On our walk last week, we passed a dilapidated shed with a pink flamingo gracing its space. One of the members of the group commented that yard ornaments were not allowed in her neighborhood.
Because I lived in a very old house in a very old neighborhood, it was not until I moved to a very new area in a very different part of the country that I encountered this peculiar entity that now comes with home ownership: The HOA. For those of you as clueless as I was, HOA stands for Home Owners Association. The HOA was created as a way to assure residents that a certain level of standards are met to maintain housing values and quality of life.
At first, this idea had some appeal to me. In old city row housing, you are connected up close and personal with your neighbors and I was plagued with quality of life issues. Weeds over 7 feet high, stagnant water collecting and attracting mosquitoes, neighbors sneaking illegal dumping into your trash can (always be aware of who is breaking up concrete as you are bound to find it in your trash), garbage thrown into your yard, used condoms and drug paraphernalia on the other side of your yard (if you were lucky, if not, this would be in your yard too), illegal businesses and questionable activity going on in the driveway, and, the thing that really got to me most, neglected pets (fortunately, other neighbors would often also rally to help in this case).
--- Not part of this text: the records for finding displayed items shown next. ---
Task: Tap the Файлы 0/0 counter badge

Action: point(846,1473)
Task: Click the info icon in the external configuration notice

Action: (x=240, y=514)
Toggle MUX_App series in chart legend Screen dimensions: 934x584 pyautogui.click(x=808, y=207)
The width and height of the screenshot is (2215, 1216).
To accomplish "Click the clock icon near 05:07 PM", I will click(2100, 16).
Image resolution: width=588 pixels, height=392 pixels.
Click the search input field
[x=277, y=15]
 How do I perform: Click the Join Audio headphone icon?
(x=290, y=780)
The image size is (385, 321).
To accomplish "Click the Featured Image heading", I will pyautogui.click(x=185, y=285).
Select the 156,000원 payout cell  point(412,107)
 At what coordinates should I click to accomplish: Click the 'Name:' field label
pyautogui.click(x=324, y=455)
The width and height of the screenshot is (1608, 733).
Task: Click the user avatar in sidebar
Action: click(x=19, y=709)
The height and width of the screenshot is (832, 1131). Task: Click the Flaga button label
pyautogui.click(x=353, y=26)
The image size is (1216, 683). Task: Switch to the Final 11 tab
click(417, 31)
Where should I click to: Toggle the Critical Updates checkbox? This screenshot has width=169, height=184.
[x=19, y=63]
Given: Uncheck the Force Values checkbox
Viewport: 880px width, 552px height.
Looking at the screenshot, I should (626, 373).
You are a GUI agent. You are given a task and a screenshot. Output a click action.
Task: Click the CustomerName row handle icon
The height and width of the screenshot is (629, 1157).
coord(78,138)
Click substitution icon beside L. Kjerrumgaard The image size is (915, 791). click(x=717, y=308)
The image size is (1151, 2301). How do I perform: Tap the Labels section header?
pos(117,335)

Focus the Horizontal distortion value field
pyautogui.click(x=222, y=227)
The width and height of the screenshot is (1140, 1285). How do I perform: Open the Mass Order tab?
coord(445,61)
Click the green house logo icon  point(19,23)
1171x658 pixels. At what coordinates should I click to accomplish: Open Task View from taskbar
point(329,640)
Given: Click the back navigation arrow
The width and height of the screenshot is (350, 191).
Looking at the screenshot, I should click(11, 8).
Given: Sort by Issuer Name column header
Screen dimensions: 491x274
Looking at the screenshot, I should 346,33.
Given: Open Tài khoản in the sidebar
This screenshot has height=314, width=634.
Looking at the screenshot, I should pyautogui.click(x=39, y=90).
So if there is an organization that can prevent all of that, sign me up! But as I learned more about HOAs, the less appealing they sounded. First, many HOAs have strict regulations about what you can and cannot do with the outside of your home. That may include something as innocent as a vegetable garden. My old yard, which was a native plant and bird habitat, would be frowned upon in many HOA communities. Hanging out laundry is a big no no. Also, there are fees that go with HOAs and those fees may go to pay for things that you may not use or may be morally against. For example, many HOA fees go to pay for lawn care. Lawns and the care that goes into them are one of the biggest environmental problems we face. This is a great surprise to many homeowners and I am not going to get into the reasons why here, but I do know that I will not support such fees. The other thing, if you are buying a property in a community that has an HOA, the seller is not obligated to disclose the HOA agreement to the buyer, which is often hundreds of pages long anyway. How do you know what you are getting into? Lastly, there is the irony of the HOA as a potential infringement on the glamour associated with home ownership and individualism.
Right now, we are renters so such questions can be put aside. But at some point in the future, we may have to decide if we want to live within the rules of an HOA or take our chances elsewhere. The real deciding factor will be whether or not we can put out a pink flamingo.